• **Exercise prompt**:
Copy out everything from the line containing "Task: Click the Name field showing Jane Doe" down to the line containing "Action: coord(391,110)", both included, reproducing those lines precisely.

• **Data listing**:
###
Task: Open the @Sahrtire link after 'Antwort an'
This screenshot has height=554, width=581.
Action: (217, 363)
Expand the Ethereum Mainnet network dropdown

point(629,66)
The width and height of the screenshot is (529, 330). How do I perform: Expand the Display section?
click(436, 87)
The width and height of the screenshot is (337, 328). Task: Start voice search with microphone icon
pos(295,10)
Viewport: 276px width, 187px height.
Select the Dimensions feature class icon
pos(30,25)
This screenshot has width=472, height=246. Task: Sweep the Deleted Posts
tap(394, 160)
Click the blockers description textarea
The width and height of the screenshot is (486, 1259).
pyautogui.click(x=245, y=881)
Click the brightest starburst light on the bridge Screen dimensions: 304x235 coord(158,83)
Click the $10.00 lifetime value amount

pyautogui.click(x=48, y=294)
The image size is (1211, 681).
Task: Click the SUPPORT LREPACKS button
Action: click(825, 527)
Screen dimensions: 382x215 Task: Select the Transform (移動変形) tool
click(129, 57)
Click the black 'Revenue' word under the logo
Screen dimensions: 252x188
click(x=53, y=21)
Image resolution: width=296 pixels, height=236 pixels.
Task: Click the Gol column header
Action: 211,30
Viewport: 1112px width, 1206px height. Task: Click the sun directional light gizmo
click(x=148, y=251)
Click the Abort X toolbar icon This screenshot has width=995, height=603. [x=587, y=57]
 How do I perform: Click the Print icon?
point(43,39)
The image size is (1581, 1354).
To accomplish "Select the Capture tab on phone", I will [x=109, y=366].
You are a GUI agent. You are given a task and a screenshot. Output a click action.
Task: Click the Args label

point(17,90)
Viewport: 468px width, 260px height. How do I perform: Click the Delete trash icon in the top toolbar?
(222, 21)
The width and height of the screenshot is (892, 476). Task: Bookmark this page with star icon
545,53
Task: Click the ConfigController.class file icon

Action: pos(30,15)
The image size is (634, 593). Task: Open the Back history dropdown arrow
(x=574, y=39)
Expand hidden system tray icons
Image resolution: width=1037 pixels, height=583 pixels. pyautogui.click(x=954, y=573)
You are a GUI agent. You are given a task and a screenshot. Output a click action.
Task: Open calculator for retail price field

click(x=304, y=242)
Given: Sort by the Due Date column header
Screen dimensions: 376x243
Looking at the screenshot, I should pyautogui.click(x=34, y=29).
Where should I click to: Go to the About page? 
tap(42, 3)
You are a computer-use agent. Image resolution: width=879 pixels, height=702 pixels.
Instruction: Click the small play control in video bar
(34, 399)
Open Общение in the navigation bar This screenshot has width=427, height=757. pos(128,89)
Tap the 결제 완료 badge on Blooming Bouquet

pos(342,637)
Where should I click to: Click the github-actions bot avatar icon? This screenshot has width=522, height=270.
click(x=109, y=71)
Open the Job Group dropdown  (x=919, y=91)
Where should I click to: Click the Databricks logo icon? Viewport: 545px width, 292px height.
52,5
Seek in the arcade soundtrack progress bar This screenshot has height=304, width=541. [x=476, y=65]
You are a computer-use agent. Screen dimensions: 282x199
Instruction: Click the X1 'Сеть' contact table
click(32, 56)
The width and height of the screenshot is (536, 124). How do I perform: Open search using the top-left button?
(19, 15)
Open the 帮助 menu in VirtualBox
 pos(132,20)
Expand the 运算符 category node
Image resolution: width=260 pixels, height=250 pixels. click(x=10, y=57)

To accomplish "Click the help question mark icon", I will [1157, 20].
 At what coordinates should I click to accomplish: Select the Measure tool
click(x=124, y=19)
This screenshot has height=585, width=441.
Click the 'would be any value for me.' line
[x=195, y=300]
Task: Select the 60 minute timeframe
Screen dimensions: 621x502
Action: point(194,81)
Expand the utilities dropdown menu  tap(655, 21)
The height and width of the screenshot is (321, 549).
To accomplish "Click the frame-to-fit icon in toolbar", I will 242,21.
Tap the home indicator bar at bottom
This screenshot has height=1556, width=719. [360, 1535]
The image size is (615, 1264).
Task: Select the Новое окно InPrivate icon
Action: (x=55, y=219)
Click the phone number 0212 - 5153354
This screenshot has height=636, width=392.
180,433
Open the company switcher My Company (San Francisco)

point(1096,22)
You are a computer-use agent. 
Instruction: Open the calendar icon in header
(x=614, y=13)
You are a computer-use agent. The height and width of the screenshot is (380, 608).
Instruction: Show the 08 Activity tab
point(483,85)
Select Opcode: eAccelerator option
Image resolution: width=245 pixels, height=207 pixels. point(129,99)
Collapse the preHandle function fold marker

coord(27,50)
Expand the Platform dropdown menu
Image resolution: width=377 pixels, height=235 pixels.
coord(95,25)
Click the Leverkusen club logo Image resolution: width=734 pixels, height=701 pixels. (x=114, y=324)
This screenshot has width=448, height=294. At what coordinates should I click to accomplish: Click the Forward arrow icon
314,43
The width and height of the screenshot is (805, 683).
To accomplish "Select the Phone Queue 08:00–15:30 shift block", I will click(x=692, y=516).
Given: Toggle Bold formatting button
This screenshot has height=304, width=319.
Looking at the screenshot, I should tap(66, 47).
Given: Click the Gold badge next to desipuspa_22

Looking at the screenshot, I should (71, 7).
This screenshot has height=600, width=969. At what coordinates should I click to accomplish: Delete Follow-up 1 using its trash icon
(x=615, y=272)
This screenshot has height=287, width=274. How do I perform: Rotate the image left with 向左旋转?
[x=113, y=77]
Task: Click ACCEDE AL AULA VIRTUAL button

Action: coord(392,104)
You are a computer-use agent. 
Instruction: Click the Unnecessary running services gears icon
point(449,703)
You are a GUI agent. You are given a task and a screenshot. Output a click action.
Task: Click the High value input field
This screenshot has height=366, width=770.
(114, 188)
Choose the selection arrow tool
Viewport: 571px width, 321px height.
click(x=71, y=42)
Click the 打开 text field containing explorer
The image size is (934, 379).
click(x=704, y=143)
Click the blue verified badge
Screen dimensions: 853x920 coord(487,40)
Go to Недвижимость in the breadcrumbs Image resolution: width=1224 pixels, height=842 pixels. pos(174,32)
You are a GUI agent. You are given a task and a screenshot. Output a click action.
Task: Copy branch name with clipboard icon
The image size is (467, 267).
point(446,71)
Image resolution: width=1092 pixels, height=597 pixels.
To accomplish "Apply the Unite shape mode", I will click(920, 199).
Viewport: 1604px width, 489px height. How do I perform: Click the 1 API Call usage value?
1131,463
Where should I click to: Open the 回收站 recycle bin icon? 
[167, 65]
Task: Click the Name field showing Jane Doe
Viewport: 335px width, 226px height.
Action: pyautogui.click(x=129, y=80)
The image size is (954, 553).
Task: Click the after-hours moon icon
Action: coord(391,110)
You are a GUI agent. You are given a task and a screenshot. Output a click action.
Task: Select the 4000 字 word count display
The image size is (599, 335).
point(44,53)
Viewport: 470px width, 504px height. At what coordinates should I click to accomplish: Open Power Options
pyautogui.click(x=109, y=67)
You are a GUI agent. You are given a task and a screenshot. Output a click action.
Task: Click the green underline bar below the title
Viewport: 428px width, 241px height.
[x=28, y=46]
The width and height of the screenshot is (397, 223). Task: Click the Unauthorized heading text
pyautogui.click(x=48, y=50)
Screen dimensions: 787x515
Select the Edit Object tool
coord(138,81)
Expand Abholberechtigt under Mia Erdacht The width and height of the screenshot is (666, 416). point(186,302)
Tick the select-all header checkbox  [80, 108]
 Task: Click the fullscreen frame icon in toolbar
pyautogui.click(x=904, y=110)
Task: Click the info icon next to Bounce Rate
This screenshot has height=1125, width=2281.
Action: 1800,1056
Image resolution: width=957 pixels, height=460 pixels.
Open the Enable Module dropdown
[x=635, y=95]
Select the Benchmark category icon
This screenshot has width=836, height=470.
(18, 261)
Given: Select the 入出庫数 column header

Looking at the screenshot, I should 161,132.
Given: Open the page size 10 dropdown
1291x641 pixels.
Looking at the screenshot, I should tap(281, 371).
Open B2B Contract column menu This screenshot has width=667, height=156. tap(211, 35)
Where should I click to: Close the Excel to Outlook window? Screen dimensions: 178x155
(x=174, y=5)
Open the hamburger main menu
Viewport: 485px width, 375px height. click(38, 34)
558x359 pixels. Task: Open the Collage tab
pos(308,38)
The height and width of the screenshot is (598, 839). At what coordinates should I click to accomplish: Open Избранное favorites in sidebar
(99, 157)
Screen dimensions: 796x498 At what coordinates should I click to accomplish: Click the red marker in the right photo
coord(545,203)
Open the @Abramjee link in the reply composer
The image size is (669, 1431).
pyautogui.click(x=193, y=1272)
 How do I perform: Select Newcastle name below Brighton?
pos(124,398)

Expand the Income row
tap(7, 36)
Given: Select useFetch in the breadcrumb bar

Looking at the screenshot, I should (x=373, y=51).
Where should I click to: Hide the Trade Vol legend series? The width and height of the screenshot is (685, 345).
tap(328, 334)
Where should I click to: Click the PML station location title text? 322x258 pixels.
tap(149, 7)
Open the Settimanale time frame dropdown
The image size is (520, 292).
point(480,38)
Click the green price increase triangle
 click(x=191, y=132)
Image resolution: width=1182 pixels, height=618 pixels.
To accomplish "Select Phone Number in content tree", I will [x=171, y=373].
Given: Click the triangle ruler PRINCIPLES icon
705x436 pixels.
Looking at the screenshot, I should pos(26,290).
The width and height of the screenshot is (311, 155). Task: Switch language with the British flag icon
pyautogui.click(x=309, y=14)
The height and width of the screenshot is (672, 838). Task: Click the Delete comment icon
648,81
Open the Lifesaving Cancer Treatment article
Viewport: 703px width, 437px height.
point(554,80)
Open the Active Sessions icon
###
• **Right answer**:
Task: Click the Name field showing Jane Doe
Viewport: 335px width, 226px height.
Action: pyautogui.click(x=129, y=80)
The image size is (954, 553).
Task: Click the after-hours moon icon
Action: coord(391,110)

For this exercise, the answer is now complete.